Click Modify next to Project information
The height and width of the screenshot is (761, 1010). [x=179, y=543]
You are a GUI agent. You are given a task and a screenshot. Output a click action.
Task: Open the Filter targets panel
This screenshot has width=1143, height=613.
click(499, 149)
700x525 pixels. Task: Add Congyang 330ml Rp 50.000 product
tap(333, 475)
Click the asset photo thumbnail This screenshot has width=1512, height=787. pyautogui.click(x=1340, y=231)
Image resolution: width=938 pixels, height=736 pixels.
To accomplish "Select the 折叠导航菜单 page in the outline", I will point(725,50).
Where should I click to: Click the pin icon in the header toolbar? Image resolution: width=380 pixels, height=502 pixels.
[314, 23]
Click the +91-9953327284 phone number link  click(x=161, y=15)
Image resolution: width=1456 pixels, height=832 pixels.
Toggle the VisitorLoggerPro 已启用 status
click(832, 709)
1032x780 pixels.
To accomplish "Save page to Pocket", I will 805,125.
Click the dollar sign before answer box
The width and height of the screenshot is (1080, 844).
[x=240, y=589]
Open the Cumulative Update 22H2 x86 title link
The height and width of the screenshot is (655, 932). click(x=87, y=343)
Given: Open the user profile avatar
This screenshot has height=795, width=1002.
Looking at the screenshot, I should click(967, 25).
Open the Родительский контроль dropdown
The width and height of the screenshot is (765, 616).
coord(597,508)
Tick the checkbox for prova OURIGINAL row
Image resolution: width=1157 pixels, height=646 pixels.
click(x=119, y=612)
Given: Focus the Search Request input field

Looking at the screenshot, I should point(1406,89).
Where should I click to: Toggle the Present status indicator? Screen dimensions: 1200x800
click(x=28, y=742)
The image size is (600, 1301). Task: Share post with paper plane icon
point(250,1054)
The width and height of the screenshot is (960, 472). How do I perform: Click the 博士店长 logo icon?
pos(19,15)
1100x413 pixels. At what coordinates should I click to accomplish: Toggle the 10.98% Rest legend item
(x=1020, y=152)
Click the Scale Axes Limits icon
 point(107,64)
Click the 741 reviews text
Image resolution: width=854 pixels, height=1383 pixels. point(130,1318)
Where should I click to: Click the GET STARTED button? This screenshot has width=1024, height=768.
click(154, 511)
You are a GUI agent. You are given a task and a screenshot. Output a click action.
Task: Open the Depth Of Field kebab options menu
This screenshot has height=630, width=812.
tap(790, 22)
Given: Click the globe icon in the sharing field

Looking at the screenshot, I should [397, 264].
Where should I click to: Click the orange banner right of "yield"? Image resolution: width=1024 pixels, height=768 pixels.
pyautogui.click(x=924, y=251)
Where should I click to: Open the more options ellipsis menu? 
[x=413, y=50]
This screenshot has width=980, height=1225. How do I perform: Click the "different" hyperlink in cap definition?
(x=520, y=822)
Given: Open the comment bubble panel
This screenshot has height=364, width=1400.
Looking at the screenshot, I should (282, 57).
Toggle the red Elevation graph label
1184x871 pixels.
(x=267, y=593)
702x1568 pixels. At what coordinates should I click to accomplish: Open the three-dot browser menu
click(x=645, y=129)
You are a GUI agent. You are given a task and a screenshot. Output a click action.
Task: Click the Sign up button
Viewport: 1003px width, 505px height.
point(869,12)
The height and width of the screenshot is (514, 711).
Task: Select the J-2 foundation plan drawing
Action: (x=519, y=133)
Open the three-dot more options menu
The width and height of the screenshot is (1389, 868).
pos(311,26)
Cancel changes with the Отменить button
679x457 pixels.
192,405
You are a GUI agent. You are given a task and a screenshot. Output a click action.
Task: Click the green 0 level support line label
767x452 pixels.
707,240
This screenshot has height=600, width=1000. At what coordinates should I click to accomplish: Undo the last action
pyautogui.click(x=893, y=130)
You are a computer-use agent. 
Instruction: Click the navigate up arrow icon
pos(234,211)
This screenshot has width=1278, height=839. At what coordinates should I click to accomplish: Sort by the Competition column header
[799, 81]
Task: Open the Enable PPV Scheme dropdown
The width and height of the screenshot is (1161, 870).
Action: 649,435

------------------------------------------------------------------------

WORK ITEM ::
Transcribe all of the data so that each line matches the source exactly.

TASK SOLUTION ::
Click Modify next to Project information
The height and width of the screenshot is (761, 1010). [x=179, y=543]
You are a GUI agent. You are given a task and a screenshot. Output a click action.
Task: Open the Filter targets panel
This screenshot has width=1143, height=613.
click(499, 149)
700x525 pixels. Task: Add Congyang 330ml Rp 50.000 product
tap(333, 475)
Click the asset photo thumbnail This screenshot has width=1512, height=787. pyautogui.click(x=1340, y=231)
Image resolution: width=938 pixels, height=736 pixels.
To accomplish "Select the 折叠导航菜单 page in the outline", I will point(725,50).
Where should I click to: Click the pin icon in the header toolbar? Image resolution: width=380 pixels, height=502 pixels.
[314, 23]
Click the +91-9953327284 phone number link  click(x=161, y=15)
Image resolution: width=1456 pixels, height=832 pixels.
Toggle the VisitorLoggerPro 已启用 status
click(832, 709)
1032x780 pixels.
To accomplish "Save page to Pocket", I will 805,125.
Click the dollar sign before answer box
The width and height of the screenshot is (1080, 844).
[x=240, y=589]
Open the Cumulative Update 22H2 x86 title link
The height and width of the screenshot is (655, 932). click(x=87, y=343)
Given: Open the user profile avatar
This screenshot has height=795, width=1002.
Looking at the screenshot, I should click(967, 25).
Open the Родительский контроль dropdown
The width and height of the screenshot is (765, 616).
coord(597,508)
Tick the checkbox for prova OURIGINAL row
Image resolution: width=1157 pixels, height=646 pixels.
click(x=119, y=612)
Given: Focus the Search Request input field

Looking at the screenshot, I should point(1406,89).
Where should I click to: Toggle the Present status indicator? Screen dimensions: 1200x800
click(x=28, y=742)
The image size is (600, 1301). Task: Share post with paper plane icon
point(250,1054)
The width and height of the screenshot is (960, 472). How do I perform: Click the 博士店长 logo icon?
pos(19,15)
1100x413 pixels. At what coordinates should I click to accomplish: Toggle the 10.98% Rest legend item
(x=1020, y=152)
Click the Scale Axes Limits icon
 point(107,64)
Click the 741 reviews text
Image resolution: width=854 pixels, height=1383 pixels. point(130,1318)
Where should I click to: Click the GET STARTED button? This screenshot has width=1024, height=768.
click(154, 511)
You are a GUI agent. You are given a task and a screenshot. Output a click action.
Task: Open the Depth Of Field kebab options menu
This screenshot has height=630, width=812.
tap(790, 22)
Given: Click the globe icon in the sharing field

Looking at the screenshot, I should [397, 264].
Where should I click to: Click the orange banner right of "yield"? Image resolution: width=1024 pixels, height=768 pixels.
pyautogui.click(x=924, y=251)
Where should I click to: Open the more options ellipsis menu? 
[x=413, y=50]
This screenshot has width=980, height=1225. How do I perform: Click the "different" hyperlink in cap definition?
(x=520, y=822)
Given: Open the comment bubble panel
This screenshot has height=364, width=1400.
Looking at the screenshot, I should (282, 57).
Toggle the red Elevation graph label
1184x871 pixels.
(x=267, y=593)
702x1568 pixels. At what coordinates should I click to accomplish: Open the three-dot browser menu
click(x=645, y=129)
You are a GUI agent. You are given a task and a screenshot. Output a click action.
Task: Click the Sign up button
Viewport: 1003px width, 505px height.
point(869,12)
The height and width of the screenshot is (514, 711).
Task: Select the J-2 foundation plan drawing
Action: (x=519, y=133)
Open the three-dot more options menu
The width and height of the screenshot is (1389, 868).
pos(311,26)
Cancel changes with the Отменить button
679x457 pixels.
192,405
You are a GUI agent. You are given a task and a screenshot. Output a click action.
Task: Click the green 0 level support line label
767x452 pixels.
707,240
This screenshot has height=600, width=1000. At what coordinates should I click to accomplish: Undo the last action
pyautogui.click(x=893, y=130)
You are a computer-use agent. 
Instruction: Click the navigate up arrow icon
pos(234,211)
This screenshot has width=1278, height=839. At what coordinates should I click to accomplish: Sort by the Competition column header
[799, 81]
Task: Open the Enable PPV Scheme dropdown
The width and height of the screenshot is (1161, 870).
Action: 649,435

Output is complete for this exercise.